Goal of the exercise: Extract from the entries below, exactly as given, only the lines from the line containing "You are a GUI" to the line containing "Add to cart", both lines included.

START Raw data

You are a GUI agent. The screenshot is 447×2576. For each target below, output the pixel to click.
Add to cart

END Raw data
START Raw data

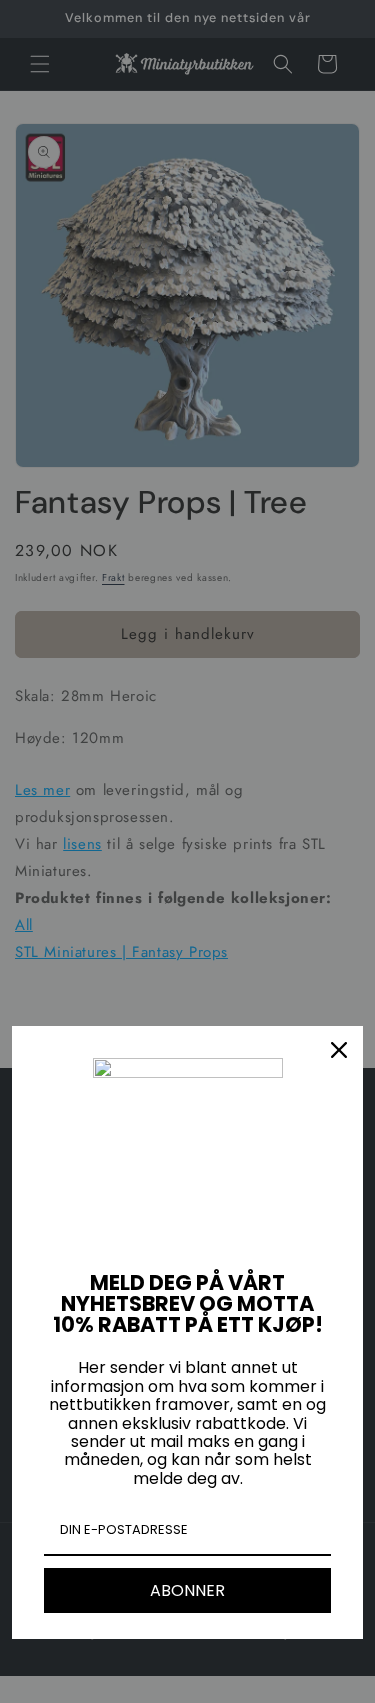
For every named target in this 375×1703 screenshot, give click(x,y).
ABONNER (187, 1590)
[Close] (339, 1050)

END Raw data
START Raw data

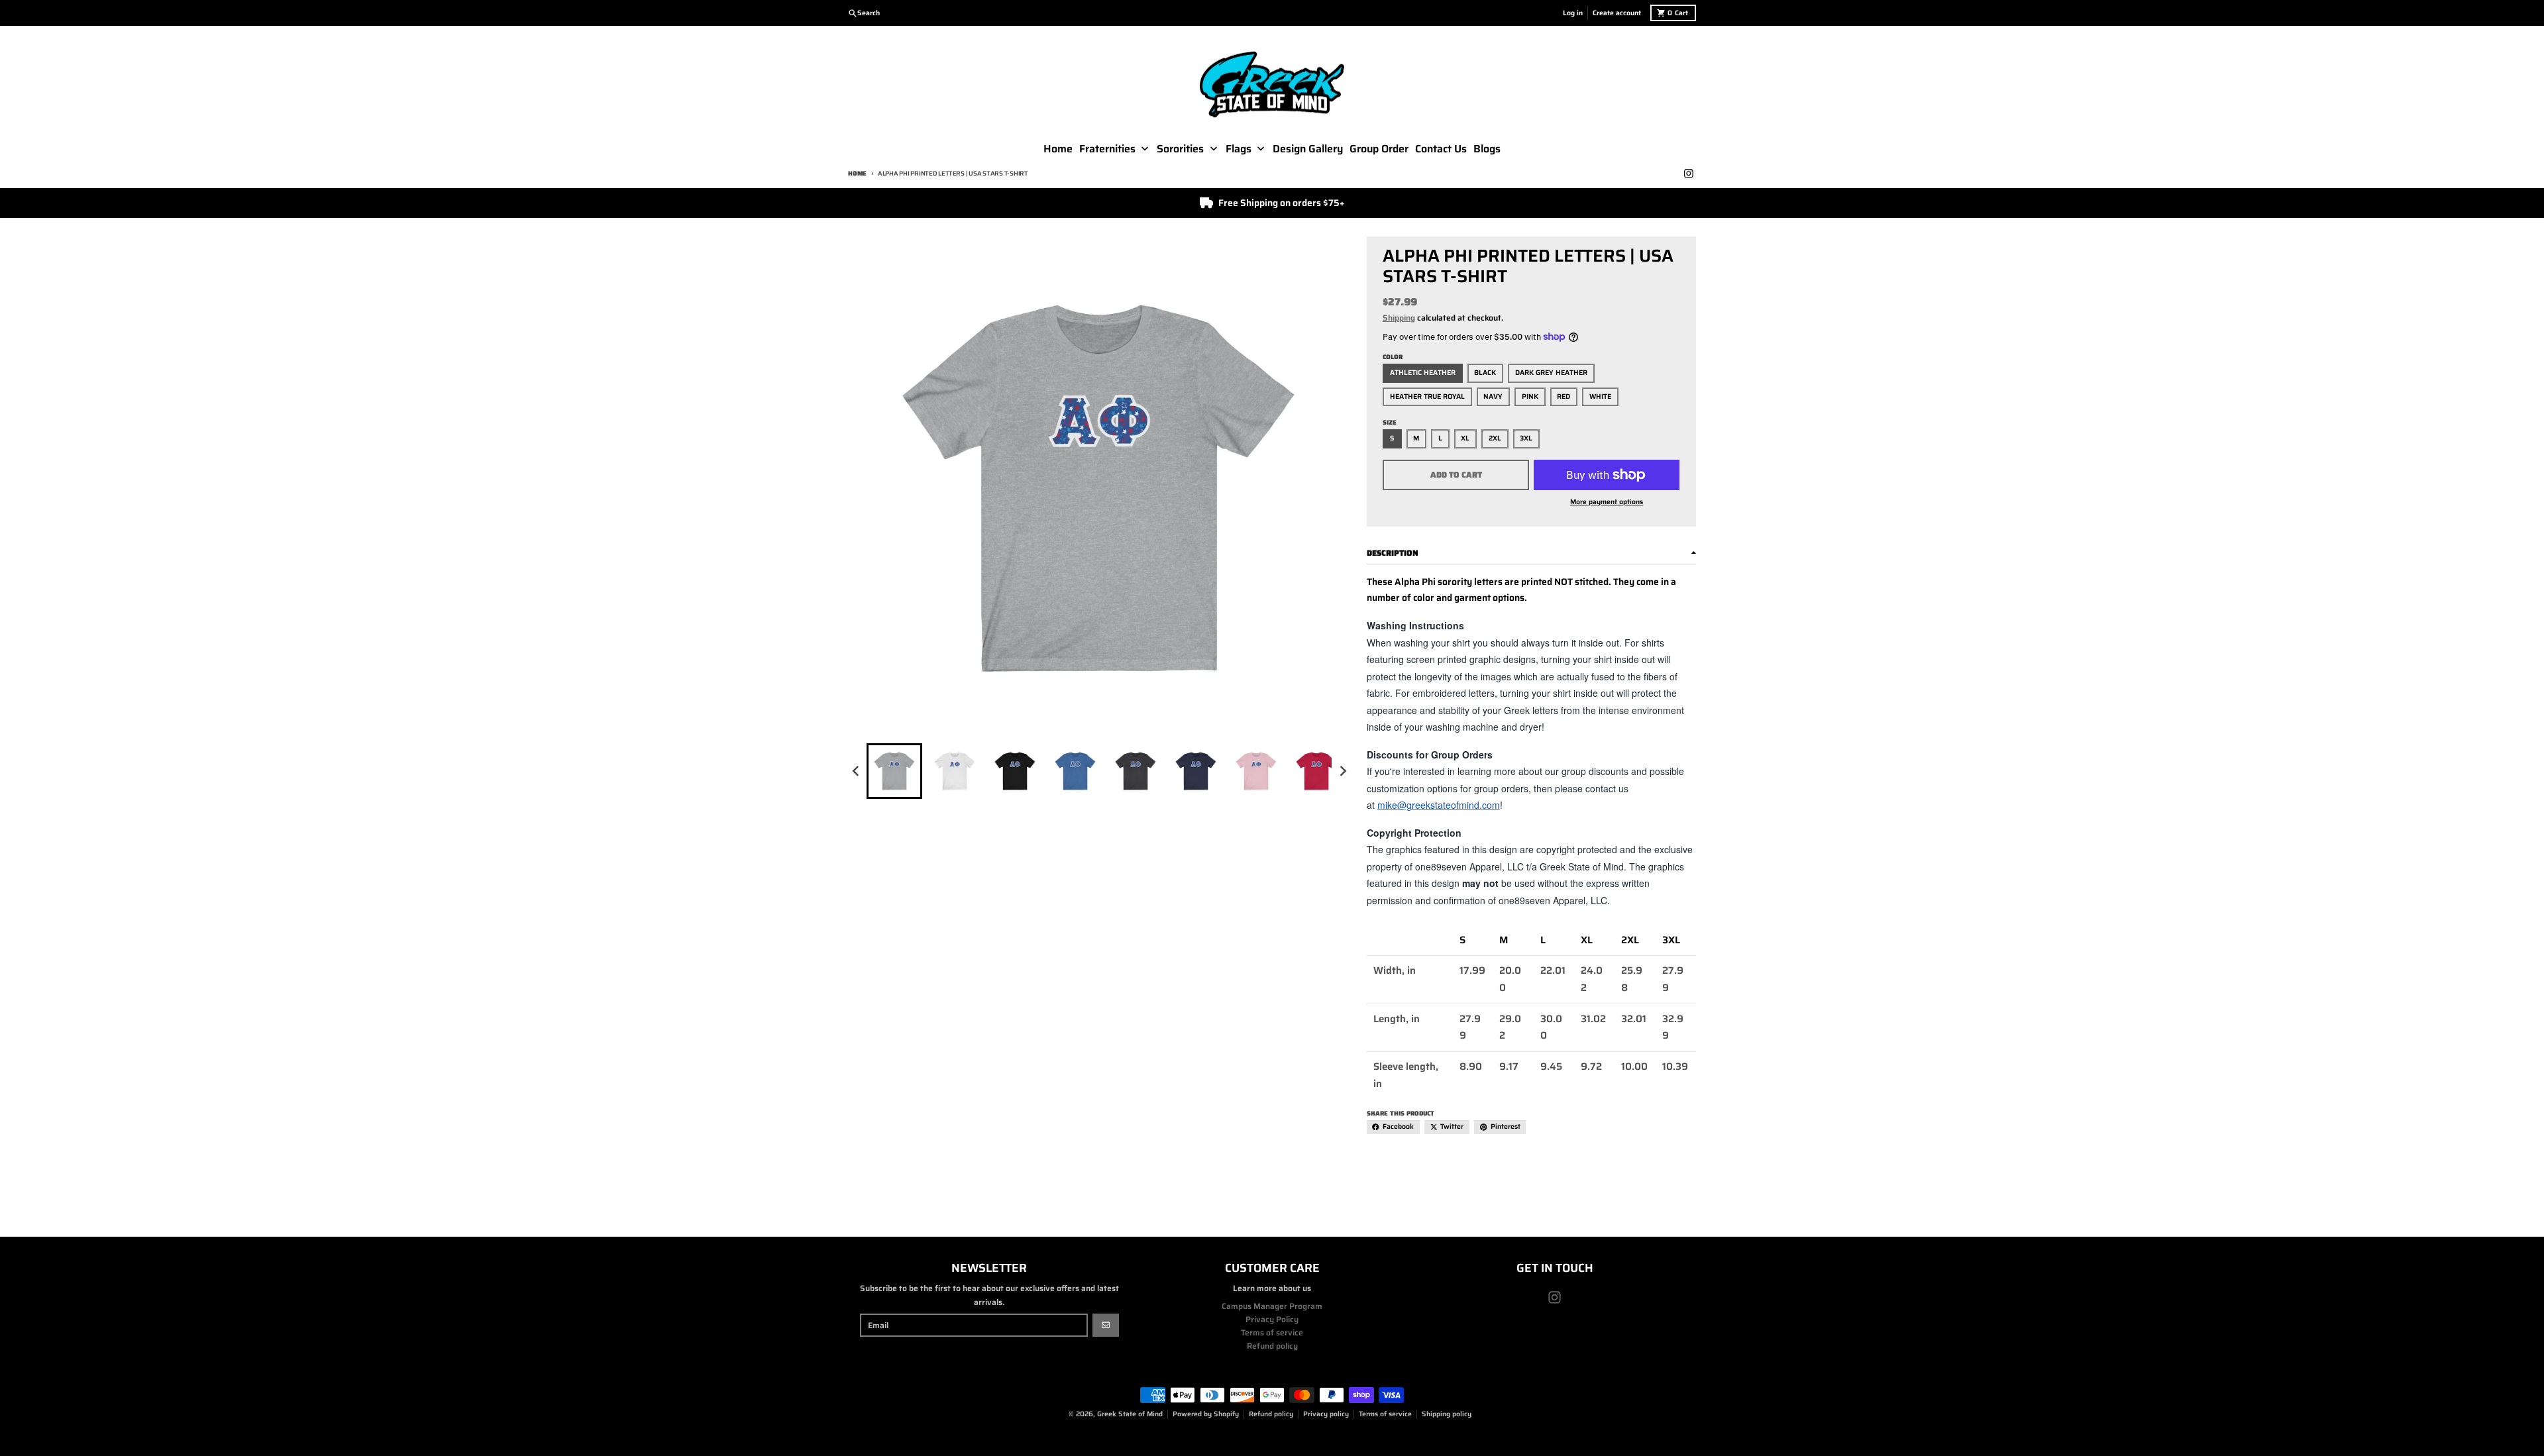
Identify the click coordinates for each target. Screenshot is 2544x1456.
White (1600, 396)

END Raw data

Answer box:
You are a GUI agent. The screenshot is 447×2576. For each target below, output the pixel to click.
Add to cart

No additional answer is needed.